An Afghan appellate court has overturned the death sentences of four men who were convicted in a brutal mob killing of a woman who’d been falsely accused of burning the Quran, a judge with knowledge of the decision told CNN on condition of anonymity Thursday.

Instead, the court decided that the men convicted of having a primary role in the woman’s horrific March 19 death in Afghanistan’s capital — a killing that was recorded in a video that resonated around the globe — will spend up to 20 years in prison, according to the source.

The decision was made in a secret session, the source said.

On March 19, a mob of male attackers beat and kicked 27-year-old Farkhunda before tossing her off a Kabul bridge, setting her body on fire and throwing it into a river. Like many Afghans, Farkhunda used only one name.

In the appellate court’s secret session, three men who’d been sentenced to death in May were resentenced to 20 years in prison; the fourth was given a 10-year sentence, the source said.

Additionally, the court overturned the conviction of one of eight people who received 16-year prison sentences in the case, according to the source.

Members of a truth-seeking committee that examined Farkhunda’s death will fight against the sentence reductions if they are true, an Afghan parliament member who served on the panel said Thursday.

The lawmaker, Fawzia Koofi, said that the reductions would be an injustice and that she and other panel members would meet with Afghan Supreme Court judges about the matter Saturday.

Killing captured on video

The video of Farkhunda’s death shows her standing, with her face covered in blood, surrounded by an angry horde of men. She is pushed and falls over, and her beating continues with feet, rocks and boards. In the last part of the video, her body is engulfed in flames.

Then it was thrown into a river.

Early reports after her death suggested she was mentally ill, but her tearful father, Nadir, told CNN affiliate TOLOnews that she was a religious teacher who taught the Quran to children. He said there was no way his daughter would burn pages of the holy book, which has been cited as the motive for the horrific attack.
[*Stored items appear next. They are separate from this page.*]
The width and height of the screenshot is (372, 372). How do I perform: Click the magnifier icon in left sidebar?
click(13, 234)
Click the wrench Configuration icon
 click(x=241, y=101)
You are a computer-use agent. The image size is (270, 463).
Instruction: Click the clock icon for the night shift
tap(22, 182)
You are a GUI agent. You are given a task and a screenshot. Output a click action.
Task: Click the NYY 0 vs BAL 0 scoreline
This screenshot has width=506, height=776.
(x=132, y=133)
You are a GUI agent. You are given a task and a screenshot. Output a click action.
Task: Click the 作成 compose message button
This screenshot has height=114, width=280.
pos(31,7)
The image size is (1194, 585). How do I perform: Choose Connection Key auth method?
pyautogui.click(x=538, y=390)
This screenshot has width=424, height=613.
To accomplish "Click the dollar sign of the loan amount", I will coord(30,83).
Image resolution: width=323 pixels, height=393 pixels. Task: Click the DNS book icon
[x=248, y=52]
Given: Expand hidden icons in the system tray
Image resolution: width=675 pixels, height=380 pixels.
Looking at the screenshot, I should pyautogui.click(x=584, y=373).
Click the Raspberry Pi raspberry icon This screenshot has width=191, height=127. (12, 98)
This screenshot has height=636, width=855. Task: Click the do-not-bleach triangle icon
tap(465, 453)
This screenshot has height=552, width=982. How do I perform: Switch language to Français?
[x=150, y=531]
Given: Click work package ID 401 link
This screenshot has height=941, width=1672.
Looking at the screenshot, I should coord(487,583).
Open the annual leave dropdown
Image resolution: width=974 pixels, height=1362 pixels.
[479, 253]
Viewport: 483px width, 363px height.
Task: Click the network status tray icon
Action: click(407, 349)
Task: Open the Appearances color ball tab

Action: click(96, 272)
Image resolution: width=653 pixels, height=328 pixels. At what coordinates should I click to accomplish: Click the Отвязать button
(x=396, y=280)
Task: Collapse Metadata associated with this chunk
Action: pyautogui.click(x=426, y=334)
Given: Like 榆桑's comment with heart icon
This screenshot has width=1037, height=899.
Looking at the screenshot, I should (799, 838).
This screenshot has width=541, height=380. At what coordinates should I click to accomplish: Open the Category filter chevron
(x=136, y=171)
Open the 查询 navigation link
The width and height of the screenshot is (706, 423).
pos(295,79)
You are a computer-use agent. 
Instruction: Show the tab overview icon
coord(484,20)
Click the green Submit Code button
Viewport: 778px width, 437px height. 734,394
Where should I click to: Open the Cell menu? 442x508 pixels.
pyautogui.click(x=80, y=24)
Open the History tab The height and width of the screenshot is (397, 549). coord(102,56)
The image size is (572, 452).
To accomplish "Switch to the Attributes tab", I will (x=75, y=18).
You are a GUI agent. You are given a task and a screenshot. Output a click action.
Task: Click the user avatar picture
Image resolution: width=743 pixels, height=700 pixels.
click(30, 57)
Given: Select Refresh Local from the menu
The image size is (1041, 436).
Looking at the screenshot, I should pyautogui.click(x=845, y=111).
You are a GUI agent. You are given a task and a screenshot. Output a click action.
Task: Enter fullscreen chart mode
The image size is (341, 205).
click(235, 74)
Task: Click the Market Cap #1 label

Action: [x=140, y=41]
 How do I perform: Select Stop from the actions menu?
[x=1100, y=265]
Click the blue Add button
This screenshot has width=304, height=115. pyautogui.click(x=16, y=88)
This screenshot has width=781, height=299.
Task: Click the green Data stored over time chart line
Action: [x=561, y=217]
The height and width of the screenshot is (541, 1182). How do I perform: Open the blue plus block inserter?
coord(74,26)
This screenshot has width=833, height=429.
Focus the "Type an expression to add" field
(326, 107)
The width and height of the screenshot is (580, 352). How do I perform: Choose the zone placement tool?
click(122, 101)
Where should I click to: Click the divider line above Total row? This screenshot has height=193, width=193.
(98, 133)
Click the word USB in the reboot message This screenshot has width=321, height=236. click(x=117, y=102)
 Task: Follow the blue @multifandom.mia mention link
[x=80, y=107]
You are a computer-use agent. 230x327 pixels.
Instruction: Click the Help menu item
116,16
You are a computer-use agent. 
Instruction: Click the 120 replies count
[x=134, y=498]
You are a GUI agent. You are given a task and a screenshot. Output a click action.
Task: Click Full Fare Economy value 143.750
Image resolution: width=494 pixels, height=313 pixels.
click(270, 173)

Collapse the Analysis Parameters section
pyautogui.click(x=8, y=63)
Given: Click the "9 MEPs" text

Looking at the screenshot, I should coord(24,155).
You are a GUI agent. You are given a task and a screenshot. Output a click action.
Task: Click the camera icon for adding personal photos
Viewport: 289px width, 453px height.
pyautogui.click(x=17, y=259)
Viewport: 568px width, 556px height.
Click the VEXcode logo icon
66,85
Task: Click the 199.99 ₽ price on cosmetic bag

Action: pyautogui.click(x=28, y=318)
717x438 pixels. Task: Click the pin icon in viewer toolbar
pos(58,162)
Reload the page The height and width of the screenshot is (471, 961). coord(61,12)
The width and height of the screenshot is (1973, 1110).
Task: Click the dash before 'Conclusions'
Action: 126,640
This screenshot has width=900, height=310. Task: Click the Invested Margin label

Farkhunda’s parents said the killing was instigated by a mullah of the Shah-e-Do Shamshera Mosque in the city’s center, who had been angered by Farkhunda’s accusations that he was distributing false tawiz.

Tawiz are pieces of paper containing verses of the Quran that are sometimes worn as pendants to ward off evil and bring the wearer good luck.

TOLOnews reported that “in order to save his job and life,” the mullah reportedly began shouting accusations that Farkhunda had burned the Quran.

Witnesses said a crowd gathered and hauled Farkhunda into a street.

Afghanistan’s Ministry of Hajj and Religious Affairs said it found no evidence that Farkhunda burned the Quran.

Twelve people were convicted and sentenced — the four who received death sentences and the eight who received 16 years — on May 6. Eighteen others were found not guilty.

On May 19, a judge sentenced 11 police officers to one year in prison for failing to protect Farkhunda.